Segment Start: SELECTED EXCERPT

Bob Friedman
- Friedman with Washington, 1939

No. 11, 72
- Position: Tackle

Personal information
- Born: September 11, 1921 Allentown, Pennsylvania, U.S.
- Died: December 9, 1989 (aged 68) Fort Lauderdale, Florida, U.S.
- Listed height: 6 ft 2 in (1.88 m)
- Listed weight: 215 lb (98 kg)

Career information
- High school: Allentown
- College: Washington (1939-1942)
- NFL draft: 1943: 18th round, 162nd overall pick

Career history
- Philadelphia Eagles (1944); Bethlehem Bulldogs (1946);

Career NFL statistics
- Games played: 10
- Games started: 8
- Interceptions: 1
- Stats at Pro Football Reference

= Bob Friedman =

American football player (1921–1989)

Robert "Buck" Friedman (September 11, 1921 – December 9, 1989) was an American professional football tackle and orthopedic surgeon. He played college football for the University of Washington from 1939 to 1942 and professional football for the Philadelphia Eagles in 1944 and 1945. He attended pre-medical school while playing professional football. After his playing career ended, he attended medical school and was an orthopedic surgeon in Allentown, Pennsylvania, and later in Fort Lauderdale, Florida.

==Early life==
Friedman was born in Allentown, Pennsylvania, in 1921. He attended Allentown High School. He was president of his junior and senior classes and captain of the football team. He also played for the basketball and track teams, competing in the shot put, discus and javelin and setting a school record in the discus throw. He graduated from Allentown High in 1939.

The school established the Robert Friedman Trophy in 1976, awarded each year to the school's outstanding athlete.

==University of Washington==
Friedman played college football for the University of Washington Huskies from 1939 to 1942. He was considered an "iron man" who played on both offense and defense, mostly at tackle.

Friedman left Washington a year before graduation to join the Army.

Segment End: SELECTED EXCERPT
Segment Start: INPUT DATA

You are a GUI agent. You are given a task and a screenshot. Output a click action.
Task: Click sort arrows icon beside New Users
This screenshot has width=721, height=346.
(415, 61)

Segment End: INPUT DATA

> PROBLEM TO SOLVE
Please list every track event that the Bob Friedman article says he competed in at Allentown High School. The lines above can be set aside.

> OUTPUT FOR THIS EXERCISE
- Shot put
- Discus
- Javelin